═══ RECORDS FOR THE TASK

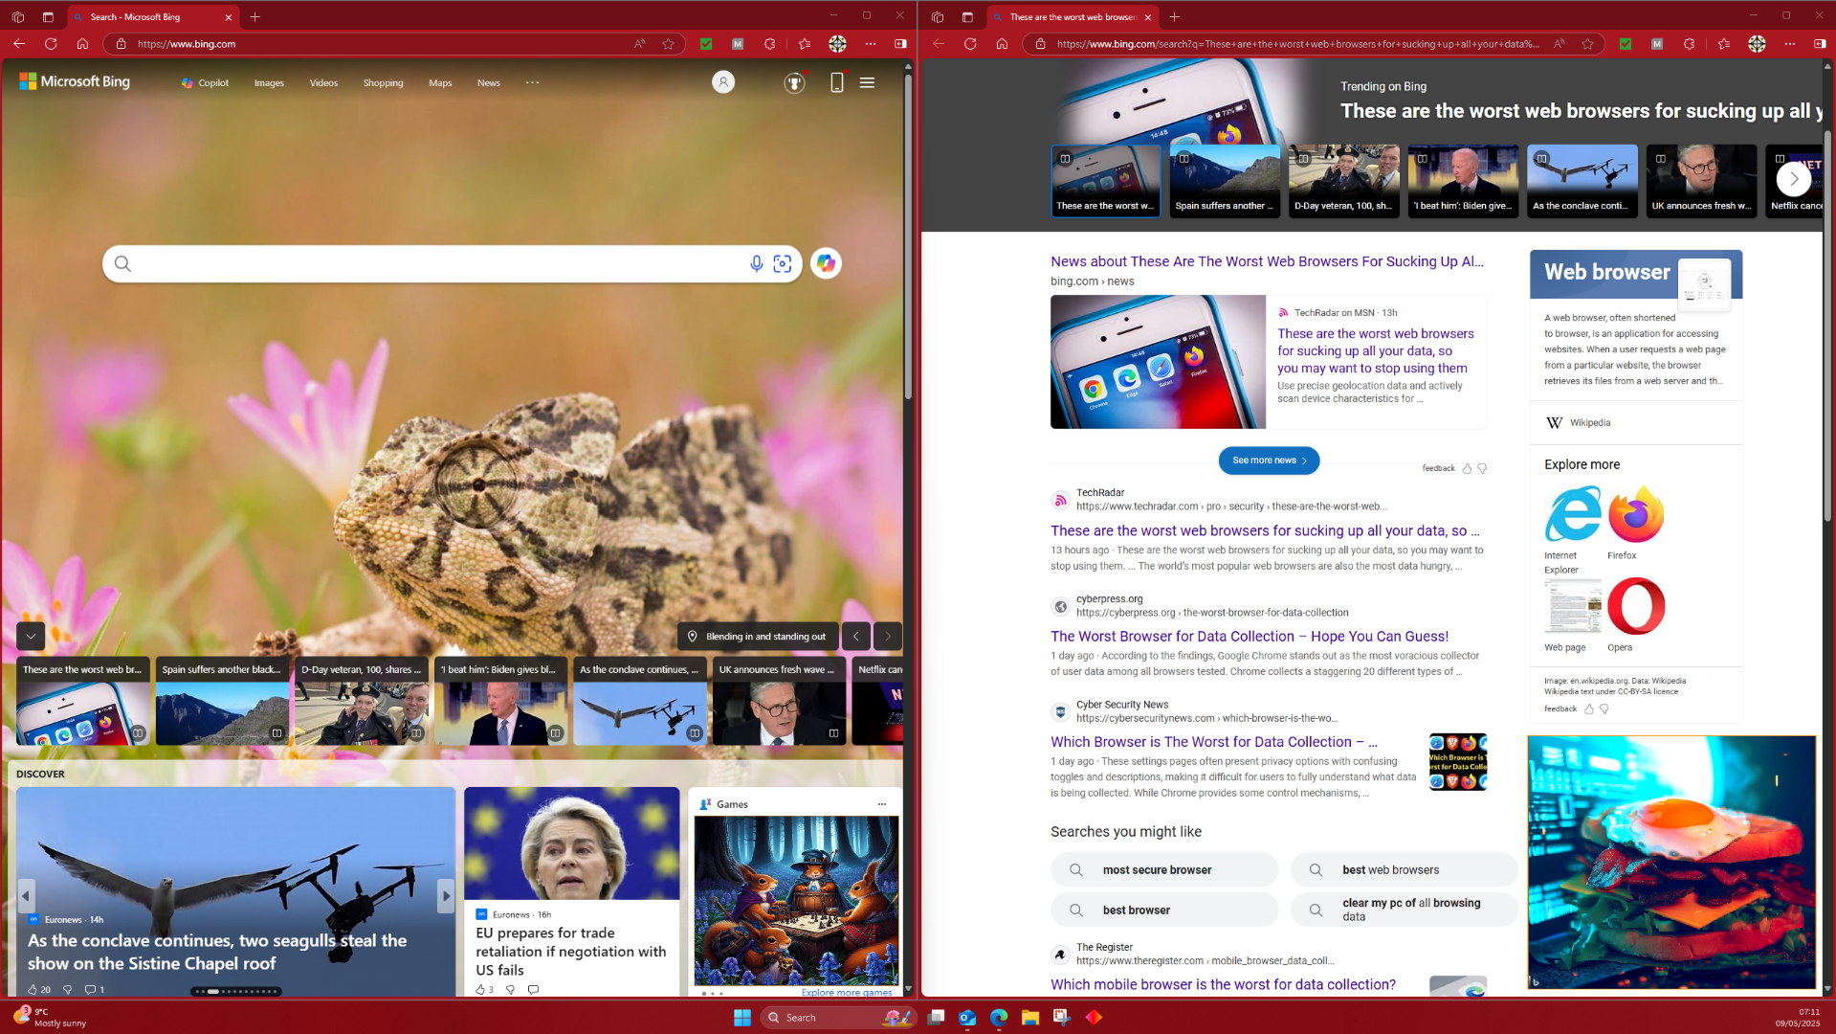
Task: Select Maps in Bing navigation
Action: click(440, 83)
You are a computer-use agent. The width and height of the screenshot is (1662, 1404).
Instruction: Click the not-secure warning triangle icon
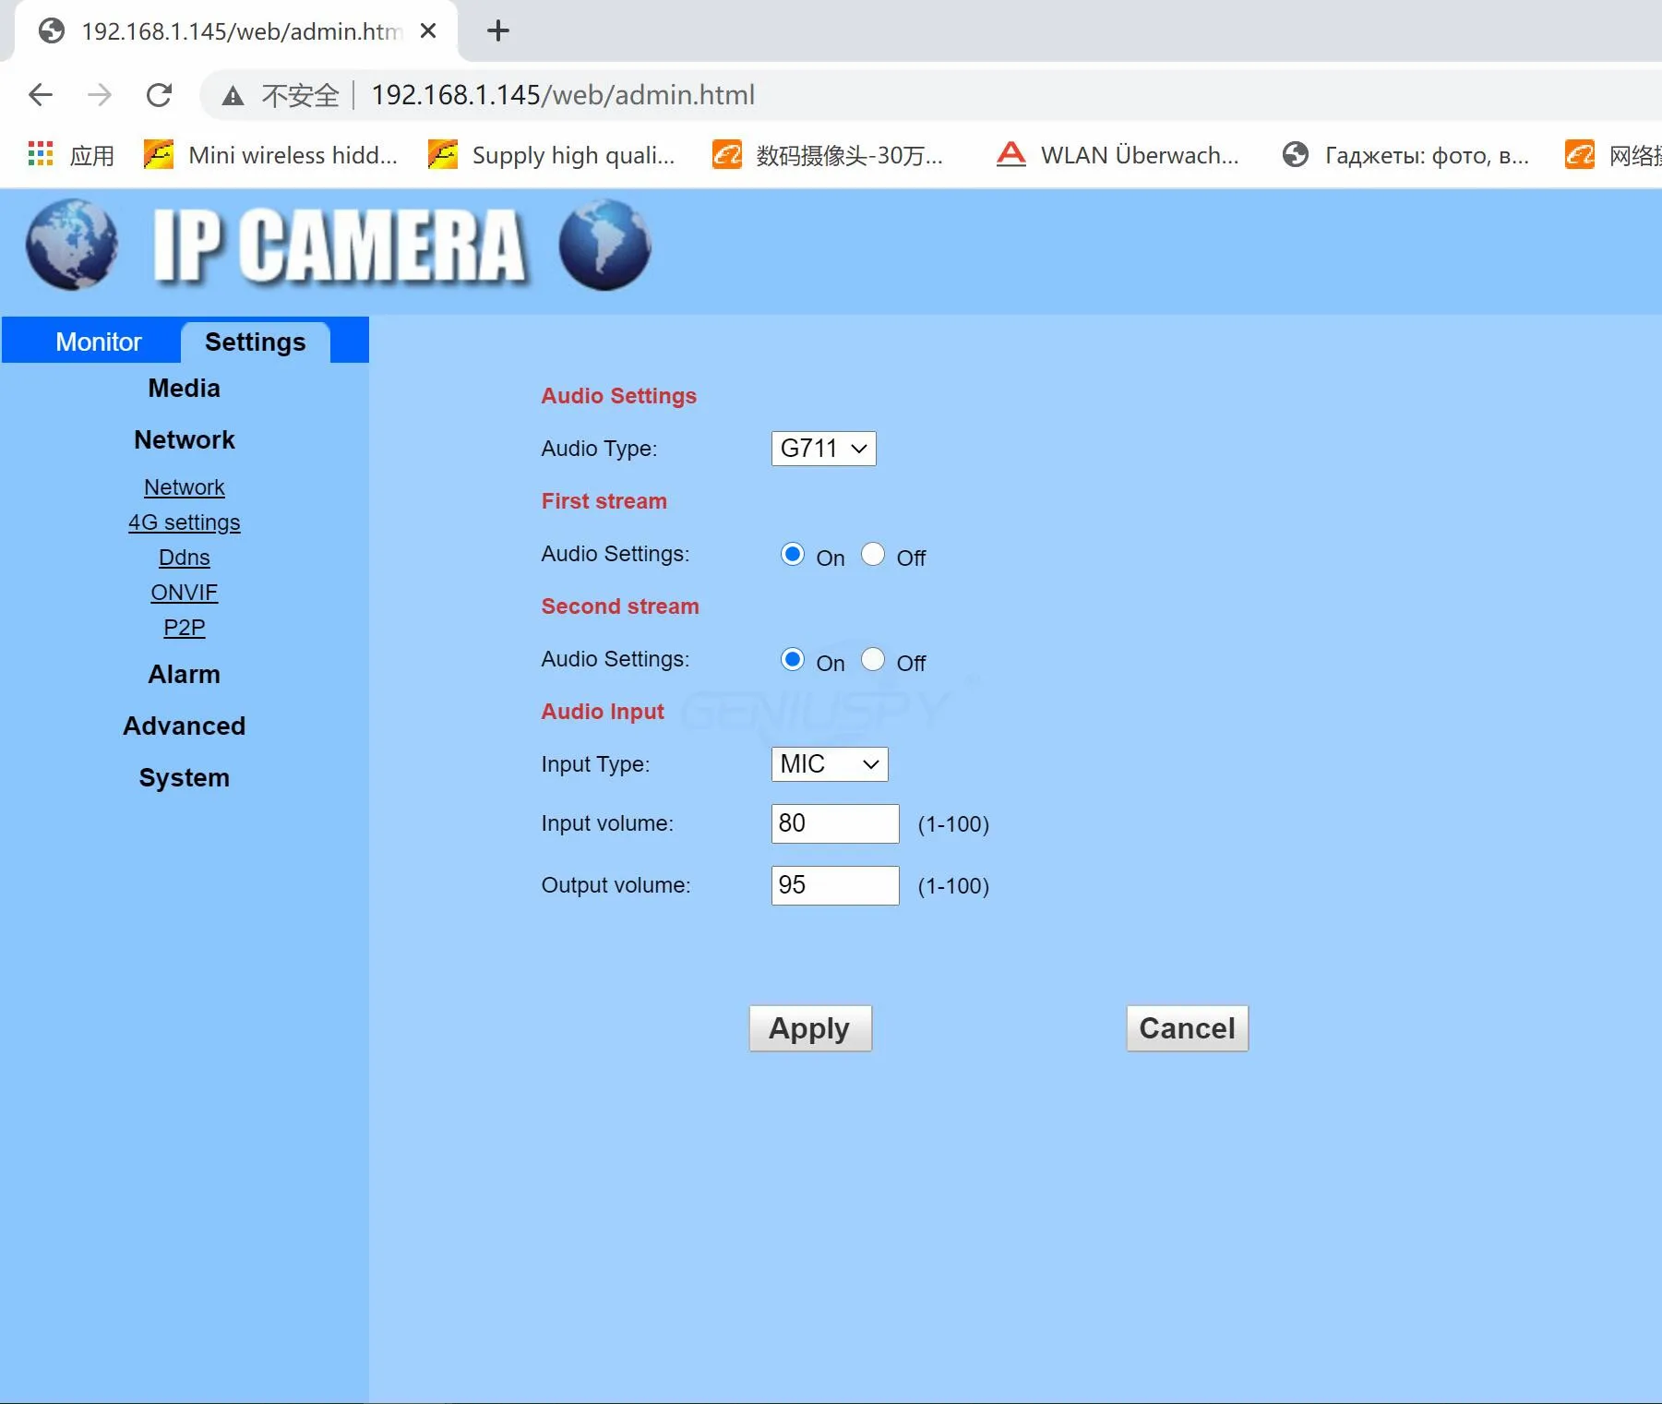tap(233, 96)
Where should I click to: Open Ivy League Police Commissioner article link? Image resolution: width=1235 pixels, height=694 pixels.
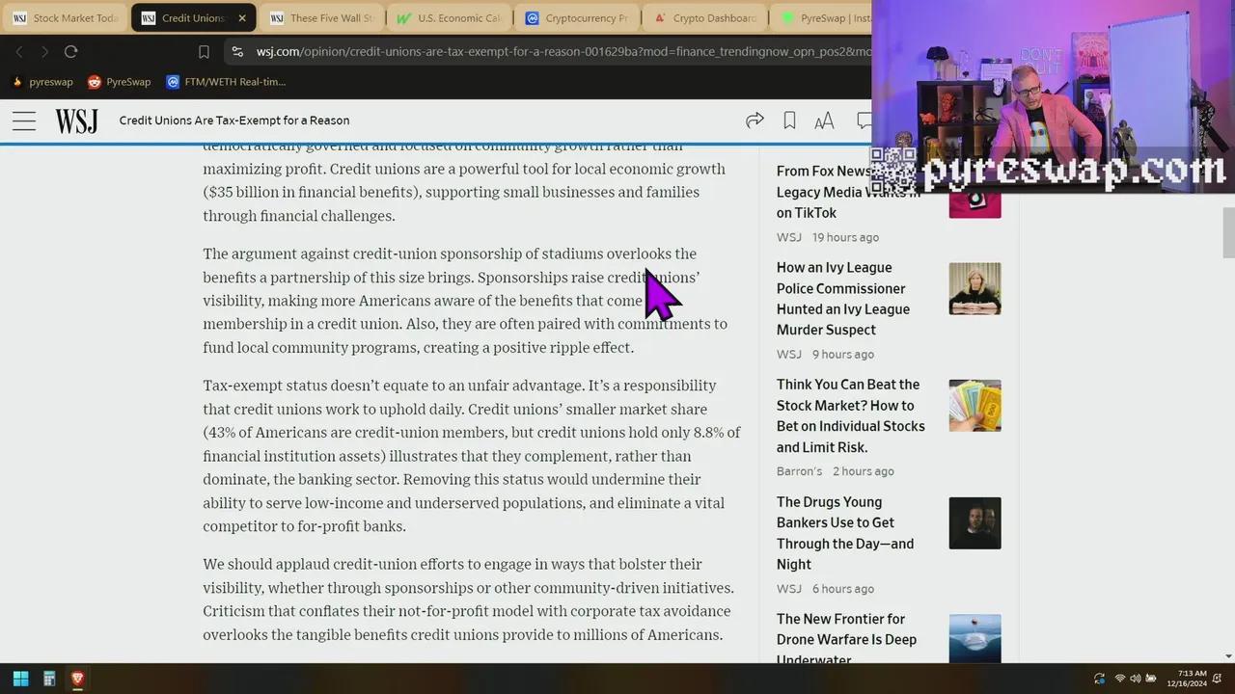pos(842,299)
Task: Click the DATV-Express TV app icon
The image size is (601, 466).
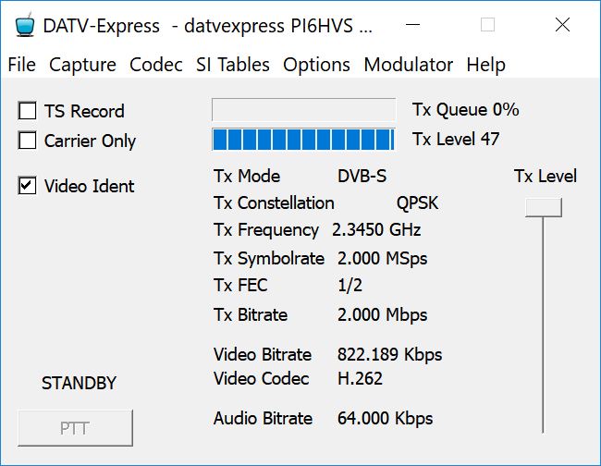Action: point(25,25)
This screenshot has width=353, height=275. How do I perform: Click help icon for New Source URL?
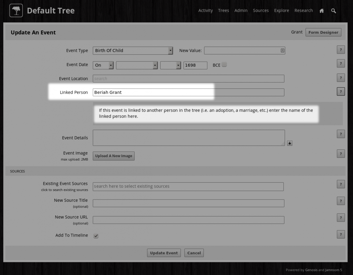click(x=341, y=218)
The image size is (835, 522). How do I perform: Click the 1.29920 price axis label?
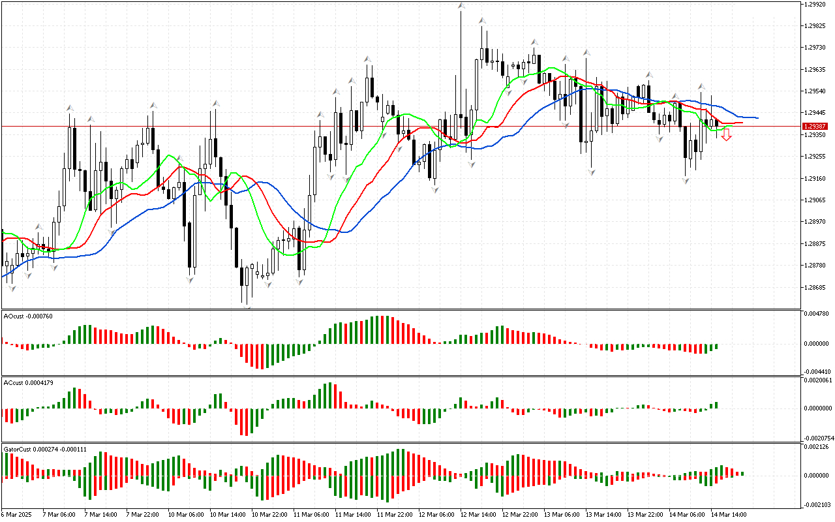(x=815, y=4)
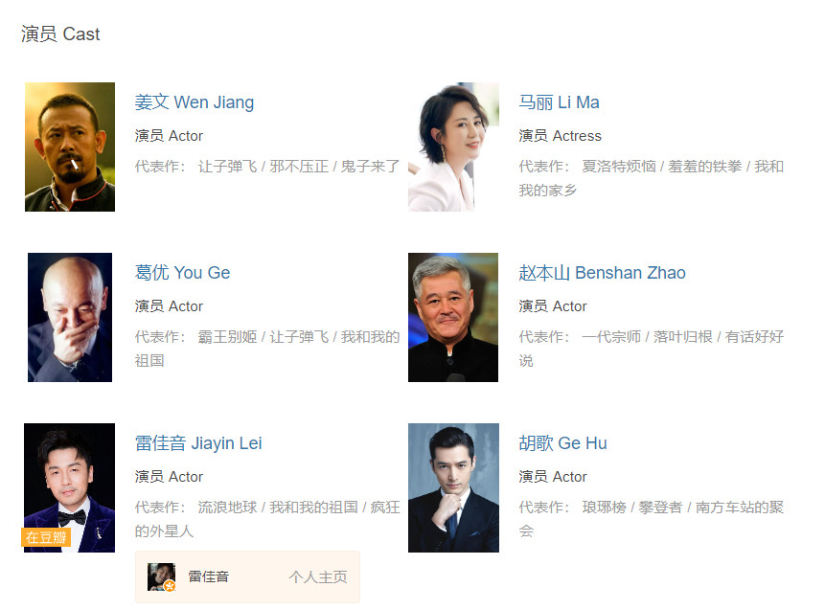Open the 赵本山 Benshan Zhao profile link

click(x=602, y=272)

══════

### TASK TO COMPLETE
Each line from the line containing "Where should I" through the last line above must be written out exactly, and every picture must be omitted.

### TASK ANSWER
Where should I click to: Open Ivy League Police Commissioner article link? Image resolution: width=1235 pixels, height=694 pixels.
pos(842,299)
Task: Click the DATV-Express TV app icon
The image size is (601, 466).
Action: point(25,25)
This screenshot has width=353, height=275. How do I perform: Click help icon for New Source URL?
click(x=341, y=218)
The image size is (835, 522). How do I perform: Click the 1.29920 price axis label?
(x=815, y=4)
Open the 赵本山 Benshan Zhao profile link

click(x=602, y=272)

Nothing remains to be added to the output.